Twitter Plots To Storm Growing Big Data Market
Storm, from Twitter’s BackData, will provide new ways of reputation tracking in realtime – and more
Twitter is preparing to announce a competitor for Apache Hadoop in open source Big Data world.
The micro-blogging company bought BackType Technology for its data analytics product Storm at the beginning of July. Like Hadoop, Storm will be an open-source developed product – a process that was already underway before the acquisition. It will also compete with products such as the open-sourced S4 from Yahoo, and DarkStar from Cloud Event Processing.
Brand Reputation Tracking And More
BackType’s main product to date has been BackTweets which has helped companies to understand the influence of their tweets on the wider world, but Storm is a global data-processing tool which the company has called the “Hadoop of realtime processing” – leading Hadoop to threaten court action, according to Nathan Marz, lead engineer for BackType. Storm has been devised to search the Web to find out what people are saying about a topic of interest.
Products like Hadoop and BackType are being promoted as targeted replacements for RSS feed. Where RSS generally pushes any new entry into a specific Website’s news or blog feeds to subscribers, these powerful data analytics products are developing the power to stream specific topics in a unified feed, or cluster.

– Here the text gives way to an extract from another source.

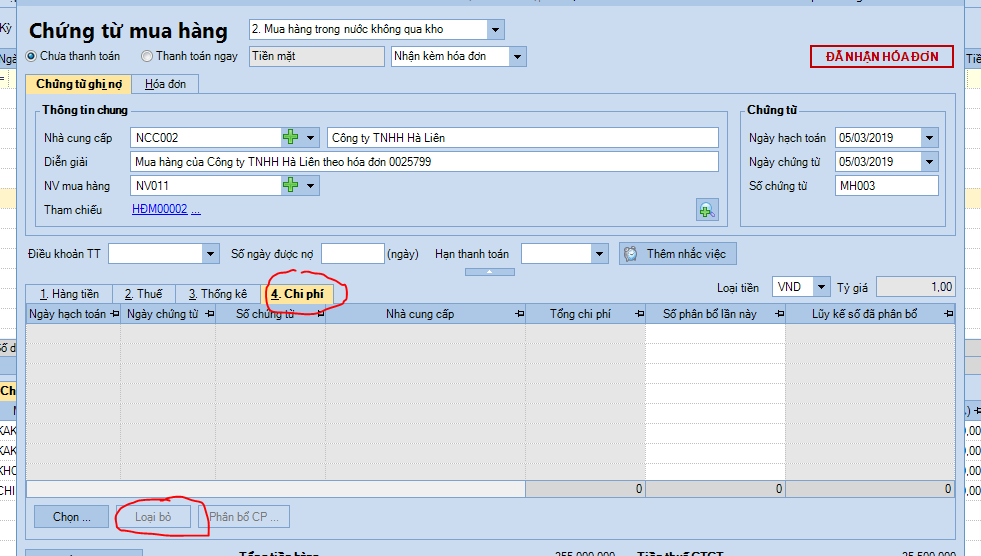Click green plus icon beside supplier NCC002
Screen dimensions: 981x556
coord(291,137)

In this area, BackType claims to have beaten Hadoop to the punch.
Announcing the imminent release of Twitter’s Storm, Marz blogged, “A Storm cluster is superficially similar to a Hadoop cluster. Whereas on Hadoop you run ‘MapReduce jobs’, on Storm you run ‘topologies’. ‘Jobs’ and ‘topologies’ themselves are very different – one key difference is that a MapReduce job eventually finishes, whereas a topology processes messages forever (or until you kill it).”

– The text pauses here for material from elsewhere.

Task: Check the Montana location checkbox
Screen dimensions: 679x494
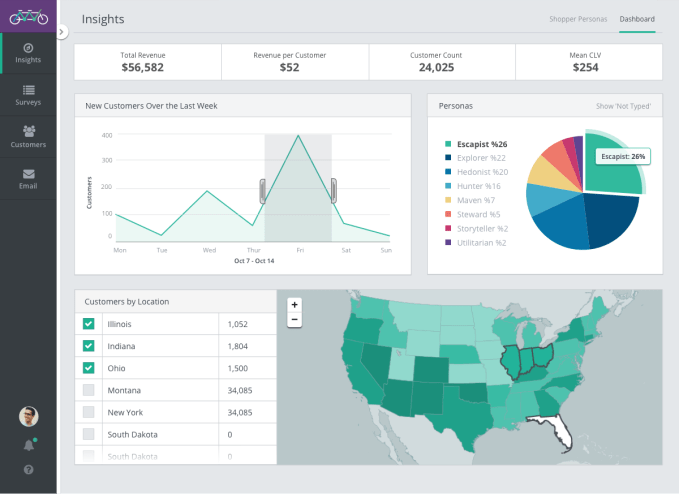Action: [88, 390]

Marz outlines three uses for Storm in his blog but adds that these are just examples and that many more will be revealed at the launch during the Strange Loop developer and software architect conference in September.
Storm is fault-tolerant and scalable, he wrote, and can be used to process a stream of new data and update databases in realtime. It can also do a continuous query and stream the results to clients in realtime. The third use case he mentioned is distributed Remote Procedure Calls (RPCs). Storm can be used to run an intense query on the fly in parallel. The Storm topology is a distributed function that waits for invocation messages. When it receives an invocation, it computes the query and sends back the results. Examples of Distributed RPC are parallelising search queries or doing set operations on large numbers of large data sets.
An example given of the streaming capabilities is to direct a search at trending topics on Twitter through a browser. The browser would have a realtime view on what the trending topics as they occur. This could easily be adapted for searching through terabytes of data looking for a specific product mention and alerting the browser user as each mention occurs.
Marz’s claim that Storm is easy to use could attract those who find Hadoop’s environment rather difficult to fathom and need a simpler, realtime offering.